On 30 October 1953, President Dwight D. Eisenhower formally approved National Security Council Paper No. 162/2 (NSC 162/2). The top-secret document made clear that America’s nuclear arsenal would be maintained and further expanded to meet the communist threat. As a result, the SAC mission grew rapidly while defining the concept of deterrence as “instant massive retaliation.”[2] SAC implemented the long-range B-52 Stratofortress strategic nuclear bomber force in the 1950s; extending that capability in the development of the ICBM, culminating in the 1960s with the Minuteman missile program; and the eventual third leg of the strategic nuclear triad, U.S. Navy submarines with launch capabilities for ballistic missiles (SLBMs). Under this strategy, the country’s nuclear defense was assured by the use of three distinct and versatile weapons delivery systems.[3]

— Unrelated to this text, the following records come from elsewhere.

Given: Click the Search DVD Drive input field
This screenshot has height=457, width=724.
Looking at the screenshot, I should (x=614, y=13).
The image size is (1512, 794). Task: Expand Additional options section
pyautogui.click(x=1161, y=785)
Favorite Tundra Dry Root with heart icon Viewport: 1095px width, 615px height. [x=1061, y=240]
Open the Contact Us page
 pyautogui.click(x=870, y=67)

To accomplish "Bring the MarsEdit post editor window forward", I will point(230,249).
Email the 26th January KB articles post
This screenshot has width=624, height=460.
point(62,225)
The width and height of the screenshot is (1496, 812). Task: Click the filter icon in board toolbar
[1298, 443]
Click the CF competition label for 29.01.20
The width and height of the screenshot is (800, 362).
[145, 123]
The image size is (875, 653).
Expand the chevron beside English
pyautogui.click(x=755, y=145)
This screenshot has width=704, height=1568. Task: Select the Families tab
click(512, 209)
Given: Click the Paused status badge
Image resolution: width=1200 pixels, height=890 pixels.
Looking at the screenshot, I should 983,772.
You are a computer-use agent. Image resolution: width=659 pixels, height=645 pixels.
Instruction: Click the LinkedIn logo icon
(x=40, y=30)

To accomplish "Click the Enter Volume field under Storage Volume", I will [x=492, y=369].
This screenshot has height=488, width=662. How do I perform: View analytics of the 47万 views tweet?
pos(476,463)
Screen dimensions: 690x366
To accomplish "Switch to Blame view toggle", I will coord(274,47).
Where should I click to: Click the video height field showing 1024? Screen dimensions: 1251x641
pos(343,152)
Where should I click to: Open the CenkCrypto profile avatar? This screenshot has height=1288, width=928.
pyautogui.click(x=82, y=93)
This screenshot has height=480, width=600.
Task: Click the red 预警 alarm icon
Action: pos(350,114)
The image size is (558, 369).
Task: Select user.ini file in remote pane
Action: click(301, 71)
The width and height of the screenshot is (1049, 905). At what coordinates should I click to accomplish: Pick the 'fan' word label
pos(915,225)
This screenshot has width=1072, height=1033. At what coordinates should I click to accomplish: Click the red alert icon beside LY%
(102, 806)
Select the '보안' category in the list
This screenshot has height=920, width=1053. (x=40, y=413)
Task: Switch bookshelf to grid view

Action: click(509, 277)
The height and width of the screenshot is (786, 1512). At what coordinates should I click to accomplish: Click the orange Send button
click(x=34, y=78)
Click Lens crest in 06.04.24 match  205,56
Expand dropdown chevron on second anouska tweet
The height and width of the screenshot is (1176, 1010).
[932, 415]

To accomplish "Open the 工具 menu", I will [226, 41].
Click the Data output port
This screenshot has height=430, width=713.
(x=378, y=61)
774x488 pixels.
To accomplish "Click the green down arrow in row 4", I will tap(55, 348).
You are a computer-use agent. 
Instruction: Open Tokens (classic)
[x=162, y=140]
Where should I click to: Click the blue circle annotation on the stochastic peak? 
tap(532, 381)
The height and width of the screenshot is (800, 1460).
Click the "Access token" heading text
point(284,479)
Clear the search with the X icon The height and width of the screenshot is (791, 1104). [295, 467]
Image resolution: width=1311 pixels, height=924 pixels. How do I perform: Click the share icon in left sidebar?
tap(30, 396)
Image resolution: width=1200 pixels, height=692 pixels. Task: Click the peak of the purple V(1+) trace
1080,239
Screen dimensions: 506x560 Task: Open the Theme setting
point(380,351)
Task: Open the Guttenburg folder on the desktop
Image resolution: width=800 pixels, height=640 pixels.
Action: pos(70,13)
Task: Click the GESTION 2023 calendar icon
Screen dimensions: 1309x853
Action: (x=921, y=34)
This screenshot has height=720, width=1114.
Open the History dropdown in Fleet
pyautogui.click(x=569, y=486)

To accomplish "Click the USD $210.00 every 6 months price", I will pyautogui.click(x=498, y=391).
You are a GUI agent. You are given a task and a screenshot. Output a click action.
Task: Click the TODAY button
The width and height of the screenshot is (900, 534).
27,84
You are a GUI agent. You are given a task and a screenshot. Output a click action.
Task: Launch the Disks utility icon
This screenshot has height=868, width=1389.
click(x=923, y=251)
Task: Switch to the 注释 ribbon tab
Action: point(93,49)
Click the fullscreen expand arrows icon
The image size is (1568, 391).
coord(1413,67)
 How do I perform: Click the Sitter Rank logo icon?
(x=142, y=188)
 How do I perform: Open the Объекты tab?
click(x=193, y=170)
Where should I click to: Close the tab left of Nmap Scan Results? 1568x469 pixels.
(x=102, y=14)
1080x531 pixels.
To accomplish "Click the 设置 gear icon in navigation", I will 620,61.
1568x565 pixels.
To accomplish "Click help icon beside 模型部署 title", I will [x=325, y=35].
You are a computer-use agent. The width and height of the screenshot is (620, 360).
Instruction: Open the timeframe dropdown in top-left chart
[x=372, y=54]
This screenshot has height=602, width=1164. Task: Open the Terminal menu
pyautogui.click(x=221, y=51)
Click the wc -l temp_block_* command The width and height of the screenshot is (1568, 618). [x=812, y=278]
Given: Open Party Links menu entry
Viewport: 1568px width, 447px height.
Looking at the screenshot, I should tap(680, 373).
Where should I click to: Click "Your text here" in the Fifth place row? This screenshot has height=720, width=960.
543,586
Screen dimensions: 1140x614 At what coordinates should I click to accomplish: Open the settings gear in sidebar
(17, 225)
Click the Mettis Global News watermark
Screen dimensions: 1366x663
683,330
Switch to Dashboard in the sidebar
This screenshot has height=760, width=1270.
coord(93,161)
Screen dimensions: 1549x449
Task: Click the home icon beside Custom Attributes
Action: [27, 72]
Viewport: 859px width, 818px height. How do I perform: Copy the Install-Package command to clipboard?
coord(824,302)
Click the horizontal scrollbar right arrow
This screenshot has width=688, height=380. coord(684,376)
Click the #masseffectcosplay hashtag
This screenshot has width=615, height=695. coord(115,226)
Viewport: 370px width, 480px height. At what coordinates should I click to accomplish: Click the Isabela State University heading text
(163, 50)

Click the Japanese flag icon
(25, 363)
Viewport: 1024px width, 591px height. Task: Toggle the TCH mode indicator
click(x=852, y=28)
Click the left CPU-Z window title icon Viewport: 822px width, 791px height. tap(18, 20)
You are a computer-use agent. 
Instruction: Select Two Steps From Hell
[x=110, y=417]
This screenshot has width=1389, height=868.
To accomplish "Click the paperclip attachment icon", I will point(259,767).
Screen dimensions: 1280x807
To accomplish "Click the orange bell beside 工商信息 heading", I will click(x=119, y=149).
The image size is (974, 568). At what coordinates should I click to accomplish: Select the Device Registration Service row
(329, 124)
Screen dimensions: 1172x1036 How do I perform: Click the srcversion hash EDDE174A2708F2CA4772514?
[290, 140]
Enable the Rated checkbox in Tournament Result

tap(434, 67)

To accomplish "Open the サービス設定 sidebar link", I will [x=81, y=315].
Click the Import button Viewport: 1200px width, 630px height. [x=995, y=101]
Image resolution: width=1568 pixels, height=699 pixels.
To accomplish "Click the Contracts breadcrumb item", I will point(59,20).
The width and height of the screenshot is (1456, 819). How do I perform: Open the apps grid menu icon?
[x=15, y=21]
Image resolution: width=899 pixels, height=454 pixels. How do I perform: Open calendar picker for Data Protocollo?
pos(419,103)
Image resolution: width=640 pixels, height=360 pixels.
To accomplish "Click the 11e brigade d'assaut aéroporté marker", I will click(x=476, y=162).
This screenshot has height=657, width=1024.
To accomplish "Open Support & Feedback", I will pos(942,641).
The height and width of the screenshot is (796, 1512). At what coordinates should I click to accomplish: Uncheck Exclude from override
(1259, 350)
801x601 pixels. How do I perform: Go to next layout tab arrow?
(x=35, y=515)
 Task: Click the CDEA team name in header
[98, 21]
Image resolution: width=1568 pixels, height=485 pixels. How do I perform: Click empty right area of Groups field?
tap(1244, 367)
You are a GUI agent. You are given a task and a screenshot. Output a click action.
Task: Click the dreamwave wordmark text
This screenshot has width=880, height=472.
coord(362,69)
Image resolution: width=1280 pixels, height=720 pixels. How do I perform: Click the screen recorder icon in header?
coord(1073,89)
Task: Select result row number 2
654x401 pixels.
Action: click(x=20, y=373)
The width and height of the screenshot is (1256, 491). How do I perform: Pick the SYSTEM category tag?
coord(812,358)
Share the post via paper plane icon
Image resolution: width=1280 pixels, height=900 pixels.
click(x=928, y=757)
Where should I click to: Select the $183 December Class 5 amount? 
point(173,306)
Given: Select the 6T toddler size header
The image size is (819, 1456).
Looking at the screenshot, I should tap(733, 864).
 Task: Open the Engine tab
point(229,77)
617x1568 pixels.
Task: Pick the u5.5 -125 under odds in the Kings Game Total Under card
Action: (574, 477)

First flight of the B-52A B-52 Tail Crew alert, 1960

First flight of the B-52A Stratofortress on 5 August 1954. The B-52 was equipped with four separate and steerable landing-gear units, which allowed pilots to align the landing gear with the center of the runway while crabbing the aircraft into the wind during crosswind landings. The first production model was the B-52B, and over the years, the aircraft was redesigned for increased range, power, and capability with each variant. The B-52H made its first flight on 6 March 1961 and is still in service. In all, Boeing produced 744 B-52s between 1952 and 1962. Inset: The manned tail gun position of a Wichita-built B-52E with its four, radar-directed .50-caliber machine guns. In these early variants, the gunner was located in a pressurized cabin in the tail (Photo: Boeing).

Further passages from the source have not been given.